The show of support was intended as a rebuttal to calls from the interim president, Adly Mansour, a former head of the Supreme Constitutional Court, for Egyptians to accept Mr Morsi's removal from power and move towards elections.

Mr Mansour, in his first public address, warned that some "want this period to be an introduction to violence and blood, and we want it to establish the concept of protecting lives and human rights".

He did not say who was "pushing the nation towards the abyss thinking they are doing good" during his eight-minute, pre-recorded broadcast on Thursday, but there was little doubt he was referring to the continuing sit-ins and demonstrations by supporters of Mr Morsi, who is being held under house arrest by the military.

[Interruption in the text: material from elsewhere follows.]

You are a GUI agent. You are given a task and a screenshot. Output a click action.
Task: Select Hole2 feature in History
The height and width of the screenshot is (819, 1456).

"We will go through the battle for security to the end," Mr Mansour said. "We will preserve the revolution ... History will not turn around."

Despite the arrests of senior Brotherhood leaders and violent attacks on their members - including an incident this month when 51 people were killed - supporters of the former president have managed to dig in for a long political battle.

One official last week called for ovens to be brought to a square near the Rabaa Adaweya mosque to prepare food for Eid Al Fitr, which is still two weeks away.

The protests, which blocked thoroughfares and sparked clashes with police, are a major obstacle for the new government as it seeks to prepare for presidential and parliamentary elections in the months ahead.

Mr Mansour has called for the Brotherhood to take part in his interim government and "reconcile" with the new political reality, but the group has refused to negotiate because it considers his authority "illegitimate".

Gehad El Haddad, a spokesman for the Brotherhood, said yesterday that the continued protests were not about Mr Morsi but aimed at persuading Egyptians to reverse the "military coup" that had robbed Egypt of its democracy and put the country on a path back to autocracy.

More than 30 marches were held across Cairo yesterday, according to the Brotherhood's Freedom and Justice Party.

"Today is not about Morsi but about free will and the right of people to freely choose through democracy, not through compulsion by military coup," he wrote on Twitter.

The refusal of the Brotherhood and its supporters to back down has left the interim government and its security forces in a difficult position.

If it seeks to clear the sit-ins by force, it risks more deaths of citizens and greater international pressure from foreign governments already uneasy about the detentions of Mr Morsi, several of his aides and many of the Brotherhood's leadership.

The air force yesterday sent two formations of fighter jets and groups of helicopter gunships over Cairo and Alexandria, casting an ominous mood as protesters chanted "Islamic, Islamic" in Rabaa Adaweya square.

The military insisted it was forced to remove Mr Morsi because of widespread discontent about his leadership.

The announcement that he had been deposed came after millions of people marked the one-year anniversary of his inauguration by pouring into the streets to demonstrate against him.